Когда же, наконец, германскими вооруженными силами, насквозь пропитанными традициями, в основе которых лежит высокая мораль, овладел солдат, для которого мораль и человечность были пустыми звуками и для которого сознание ответственности являлось не чем иным, как слабостью, солдат, объявивший военную необходимость руководством к действию для всех воюющих, тогда-то и появились приказы и были проведены мероприятия, которые полностью разрушили все понятия о праве и человечности.

Теория военной необходимости развилась в рамках старых, традиционных представлений о континентальной войне. Совершенно другой теории придерживаются англосаксы, по убеждению которых война является борьбой между нациями. Когда генерал фон Гартман опубликовал свои труды, известный американский юрист и публицист В. Бич Лоренс высказал совершенно новую точку зрения, которую, русский юрист Мартенс охарактеризовал как нечто совершенно чудовищное. Этот американский автор восставал против всякой попытки уменьшить зло войны. По его мнению, чем больше бед приносит война и чем больше страдают народы, тем лучше. Еще в 1875 году он писал, например, что «война – это, конечно, ужасный бич для всего человечества. Но народы страдают гораздо больше от ее последствий, чем от нее самой. Короче говоря, именно поэтому война должна быть ужасной, ибо только тогда она будет вселять страх и народам и их правителям».

Воздействие английской и американской авиации на немецкий народ во время второй мировой войны, когда она беспрепятственно уничтожала огромное количество немецкого гражданского населения, полностью доказало правильность этого принципа. Жертвой того же принципа явилась и Япония, капитулировавшая после взрывов атомных бомб над Хиросимой и Нагасаки. Однако различных авторов международного права этот вопрос до сего времени почти не занимал, их интересовало другое, а именно защита немцами принципа военной необходимости. Профессор Лаутерпахт (Кембридж) написал капитальный труд «Международное право и наказание за военные преступления», опубликованный в 1944 году в английском ежегоднике международного права, который наряду с книгой американского профессора Глюка «Военные преступления, их мера пресечения и наказание» стал важнейшей теоретической основой для всей политики союзников во время судебных процессов над военными преступниками. В этом труде он открыто заявляет, что ответить на вопрос о законности воздушных налетов в условиях судебного процесса, направленного против отдельных лиц, не представляется возможным.

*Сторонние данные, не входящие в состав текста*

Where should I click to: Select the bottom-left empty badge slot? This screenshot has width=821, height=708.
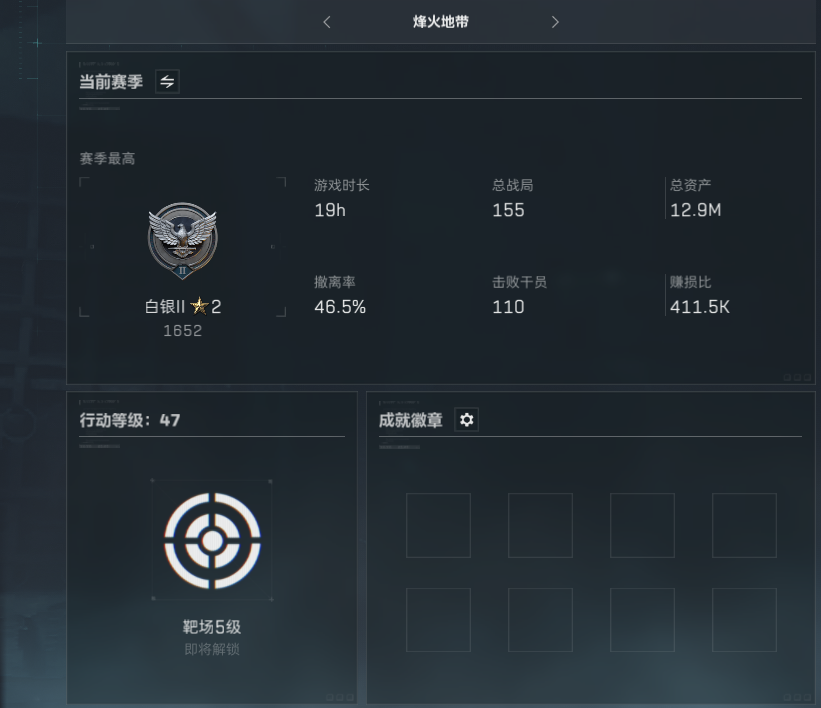[x=438, y=620]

Сейчас на повестку дня встал вопрос о том, вступило ли человечество с началом воздушных войн и с появлением атомной бомбы, используемой против гражданского населения, в новую фазу, когда самыми страшными средствами поражения противника являются достижения науки и техники, и не должны ли люди как-то соразмерять их с существующими нормами права? Статья 25 Гаагской конвенции о законах и обычаях сухопутной войны гласит: «Запрещается атаковать или обстреливать незащищенные города, деревни, жилища и здания какими бы то ни было средствами». Слова «какими бы то ни было средствами» были добавлены в 1907 году на второй Гаагской мирной конференции. Их целью являлось разъяснить то положение, что незащищенные населенные пункты не должны атаковаться и с воздуха. Делегаты сочли необходимым внести это добавление, потому что ссылка, сделанная 29 июля 1899 года «относительно запрещения сбрасывать снаряды и взрывчатые вещества с дирижаблей и других летательных аппаратов», не была включена в новый текст этой статьи. Эта ссылка была рассчитана на пять лет.

За последнее время сложилось мнение, что статья 25 относится только к использованию тактической авиации на театре боевых действий, а не к ведению воздушной войны как таковой. Мы не можем согласиться с тем, что это утверждение правильно. Что бы ни говорили, а бомбардировки американской и английской авиации по площадям без всякого разбора, в результате которых разрушались немецкие города и уничтожалось гражданское население, целиком противоречили нормам международного права. Во время этих воздушных налетов союзники не ограничивались уничтожением военных объектов и сооружений, складов и учреждений, предназначенных непосредственно для удовлетворения нужд германских вооруженных сил, их действия были всегда направлены против гражданского населения и рассчитаны на то, чтобы сломить волю народа к сопротивлению.